═════ Data under study ═════

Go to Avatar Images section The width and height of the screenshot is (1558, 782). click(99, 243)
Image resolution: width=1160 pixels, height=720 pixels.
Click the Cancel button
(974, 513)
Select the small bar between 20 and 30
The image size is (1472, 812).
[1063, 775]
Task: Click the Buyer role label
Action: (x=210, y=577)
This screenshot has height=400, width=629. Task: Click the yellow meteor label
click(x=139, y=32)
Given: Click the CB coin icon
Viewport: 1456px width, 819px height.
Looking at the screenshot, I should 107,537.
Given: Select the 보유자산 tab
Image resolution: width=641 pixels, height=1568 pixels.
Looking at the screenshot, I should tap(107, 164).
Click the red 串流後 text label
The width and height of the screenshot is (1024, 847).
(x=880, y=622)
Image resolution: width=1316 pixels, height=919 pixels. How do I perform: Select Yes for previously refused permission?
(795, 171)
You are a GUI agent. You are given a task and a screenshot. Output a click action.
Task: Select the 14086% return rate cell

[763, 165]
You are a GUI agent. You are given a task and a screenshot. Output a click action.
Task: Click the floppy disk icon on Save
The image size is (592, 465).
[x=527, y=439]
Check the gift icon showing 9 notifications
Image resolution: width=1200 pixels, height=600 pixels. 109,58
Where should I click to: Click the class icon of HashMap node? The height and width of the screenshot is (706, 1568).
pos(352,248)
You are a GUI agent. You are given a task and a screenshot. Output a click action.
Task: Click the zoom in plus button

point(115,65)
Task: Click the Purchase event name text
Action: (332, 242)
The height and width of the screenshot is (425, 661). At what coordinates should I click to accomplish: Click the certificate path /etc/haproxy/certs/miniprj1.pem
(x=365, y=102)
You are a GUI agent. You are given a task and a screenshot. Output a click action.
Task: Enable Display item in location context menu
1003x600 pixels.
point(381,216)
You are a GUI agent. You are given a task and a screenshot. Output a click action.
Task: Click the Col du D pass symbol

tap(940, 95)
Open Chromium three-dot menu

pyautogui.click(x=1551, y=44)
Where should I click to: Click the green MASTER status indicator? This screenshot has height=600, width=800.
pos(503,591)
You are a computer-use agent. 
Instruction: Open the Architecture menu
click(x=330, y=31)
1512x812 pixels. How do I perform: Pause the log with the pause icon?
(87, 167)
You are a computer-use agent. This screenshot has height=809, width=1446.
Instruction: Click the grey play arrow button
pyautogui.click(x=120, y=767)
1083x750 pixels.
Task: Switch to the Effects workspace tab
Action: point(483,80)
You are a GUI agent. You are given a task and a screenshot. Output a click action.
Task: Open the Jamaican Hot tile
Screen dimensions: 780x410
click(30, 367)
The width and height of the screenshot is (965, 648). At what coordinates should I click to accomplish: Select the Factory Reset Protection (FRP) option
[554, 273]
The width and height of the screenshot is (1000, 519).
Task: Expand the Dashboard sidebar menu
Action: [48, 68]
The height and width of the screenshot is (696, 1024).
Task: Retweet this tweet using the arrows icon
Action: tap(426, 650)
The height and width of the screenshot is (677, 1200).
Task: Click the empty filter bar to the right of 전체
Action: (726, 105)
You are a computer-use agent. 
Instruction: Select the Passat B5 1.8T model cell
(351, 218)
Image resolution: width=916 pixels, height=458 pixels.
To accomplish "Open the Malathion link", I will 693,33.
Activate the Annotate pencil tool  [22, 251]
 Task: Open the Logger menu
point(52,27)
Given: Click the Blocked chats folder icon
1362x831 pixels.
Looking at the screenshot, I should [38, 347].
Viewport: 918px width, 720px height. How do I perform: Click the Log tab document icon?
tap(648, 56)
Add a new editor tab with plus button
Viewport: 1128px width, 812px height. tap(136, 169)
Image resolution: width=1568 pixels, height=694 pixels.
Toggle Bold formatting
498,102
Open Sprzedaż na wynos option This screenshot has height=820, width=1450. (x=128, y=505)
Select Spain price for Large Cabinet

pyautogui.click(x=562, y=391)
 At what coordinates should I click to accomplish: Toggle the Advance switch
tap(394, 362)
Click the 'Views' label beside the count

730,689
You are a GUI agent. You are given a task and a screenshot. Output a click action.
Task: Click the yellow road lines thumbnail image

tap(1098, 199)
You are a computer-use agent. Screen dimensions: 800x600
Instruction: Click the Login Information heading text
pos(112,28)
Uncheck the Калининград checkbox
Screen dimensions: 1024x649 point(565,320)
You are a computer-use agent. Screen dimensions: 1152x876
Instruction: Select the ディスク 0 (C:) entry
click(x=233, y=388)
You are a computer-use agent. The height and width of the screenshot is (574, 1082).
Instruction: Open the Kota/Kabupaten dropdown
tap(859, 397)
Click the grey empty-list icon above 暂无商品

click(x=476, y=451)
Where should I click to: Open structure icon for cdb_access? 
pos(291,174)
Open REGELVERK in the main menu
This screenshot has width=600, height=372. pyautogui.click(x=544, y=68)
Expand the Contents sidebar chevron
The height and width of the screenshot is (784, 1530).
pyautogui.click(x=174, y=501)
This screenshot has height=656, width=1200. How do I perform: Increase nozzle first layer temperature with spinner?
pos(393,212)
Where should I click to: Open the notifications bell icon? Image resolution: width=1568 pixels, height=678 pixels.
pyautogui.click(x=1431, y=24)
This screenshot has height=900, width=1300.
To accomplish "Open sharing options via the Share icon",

═════

> [Problem to work on]: Would you write out all the records exactly as they read?

> [Written response]:
Go to Avatar Images section The width and height of the screenshot is (1558, 782). click(99, 243)
Image resolution: width=1160 pixels, height=720 pixels.
Click the Cancel button
(974, 513)
Select the small bar between 20 and 30
The image size is (1472, 812).
[1063, 775]
Task: Click the Buyer role label
Action: (x=210, y=577)
This screenshot has height=400, width=629. Task: Click the yellow meteor label
click(x=139, y=32)
Given: Click the CB coin icon
Viewport: 1456px width, 819px height.
Looking at the screenshot, I should 107,537.
Given: Select the 보유자산 tab
Image resolution: width=641 pixels, height=1568 pixels.
Looking at the screenshot, I should tap(107, 164).
Click the red 串流後 text label
The width and height of the screenshot is (1024, 847).
(x=880, y=622)
Image resolution: width=1316 pixels, height=919 pixels. How do I perform: Select Yes for previously refused permission?
(795, 171)
You are a GUI agent. You are given a task and a screenshot. Output a click action.
Task: Select the 14086% return rate cell

[763, 165]
You are a GUI agent. You are given a task and a screenshot. Output a click action.
Task: Click the floppy disk icon on Save
The image size is (592, 465).
[x=527, y=439]
Check the gift icon showing 9 notifications
Image resolution: width=1200 pixels, height=600 pixels. 109,58
Where should I click to: Click the class icon of HashMap node? The height and width of the screenshot is (706, 1568).
pos(352,248)
You are a GUI agent. You are given a task and a screenshot. Output a click action.
Task: Click the zoom in plus button

point(115,65)
Task: Click the Purchase event name text
Action: (332, 242)
The height and width of the screenshot is (425, 661). At what coordinates should I click to accomplish: Click the certificate path /etc/haproxy/certs/miniprj1.pem
(x=365, y=102)
You are a GUI agent. You are given a task and a screenshot. Output a click action.
Task: Enable Display item in location context menu
1003x600 pixels.
point(381,216)
You are a GUI agent. You are given a task and a screenshot. Output a click action.
Task: Click the Col du D pass symbol

tap(940, 95)
Open Chromium three-dot menu

pyautogui.click(x=1551, y=44)
Where should I click to: Click the green MASTER status indicator? This screenshot has height=600, width=800.
pos(503,591)
You are a computer-use agent. 
Instruction: Open the Architecture menu
click(x=330, y=31)
1512x812 pixels. How do I perform: Pause the log with the pause icon?
(87, 167)
You are a computer-use agent. This screenshot has height=809, width=1446.
Instruction: Click the grey play arrow button
pyautogui.click(x=120, y=767)
1083x750 pixels.
Task: Switch to the Effects workspace tab
Action: point(483,80)
You are a GUI agent. You are given a task and a screenshot. Output a click action.
Task: Open the Jamaican Hot tile
Screen dimensions: 780x410
click(30, 367)
The width and height of the screenshot is (965, 648). At what coordinates should I click to accomplish: Select the Factory Reset Protection (FRP) option
[554, 273]
The width and height of the screenshot is (1000, 519).
Task: Expand the Dashboard sidebar menu
Action: [48, 68]
The height and width of the screenshot is (696, 1024).
Task: Retweet this tweet using the arrows icon
Action: tap(426, 650)
The height and width of the screenshot is (677, 1200).
Task: Click the empty filter bar to the right of 전체
Action: (726, 105)
You are a computer-use agent. 
Instruction: Select the Passat B5 1.8T model cell
(351, 218)
Image resolution: width=916 pixels, height=458 pixels.
To accomplish "Open the Malathion link", I will 693,33.
Activate the Annotate pencil tool  [22, 251]
 Task: Open the Logger menu
point(52,27)
Given: Click the Blocked chats folder icon
1362x831 pixels.
Looking at the screenshot, I should [38, 347].
Viewport: 918px width, 720px height. How do I perform: Click the Log tab document icon?
tap(648, 56)
Add a new editor tab with plus button
Viewport: 1128px width, 812px height. tap(136, 169)
Image resolution: width=1568 pixels, height=694 pixels.
Toggle Bold formatting
498,102
Open Sprzedaż na wynos option This screenshot has height=820, width=1450. (x=128, y=505)
Select Spain price for Large Cabinet

pyautogui.click(x=562, y=391)
 At what coordinates should I click to accomplish: Toggle the Advance switch
tap(394, 362)
Click the 'Views' label beside the count

730,689
You are a GUI agent. You are given a task and a screenshot. Output a click action.
Task: Click the yellow road lines thumbnail image

tap(1098, 199)
You are a computer-use agent. Screen dimensions: 800x600
Instruction: Click the Login Information heading text
pos(112,28)
Uncheck the Калининград checkbox
Screen dimensions: 1024x649 point(565,320)
You are a computer-use agent. Screen dimensions: 1152x876
Instruction: Select the ディスク 0 (C:) entry
click(x=233, y=388)
You are a computer-use agent. The height and width of the screenshot is (574, 1082).
Instruction: Open the Kota/Kabupaten dropdown
tap(859, 397)
Click the grey empty-list icon above 暂无商品

click(x=476, y=451)
Where should I click to: Open structure icon for cdb_access? 
pos(291,174)
Open REGELVERK in the main menu
This screenshot has width=600, height=372. pyautogui.click(x=544, y=68)
Expand the Contents sidebar chevron
The height and width of the screenshot is (784, 1530).
pyautogui.click(x=174, y=501)
This screenshot has height=656, width=1200. How do I perform: Increase nozzle first layer temperature with spinner?
pos(393,212)
Where should I click to: Open the notifications bell icon? Image resolution: width=1568 pixels, height=678 pixels.
pyautogui.click(x=1431, y=24)
This screenshot has height=900, width=1300.
To accomplish "Open sharing options via the Share icon",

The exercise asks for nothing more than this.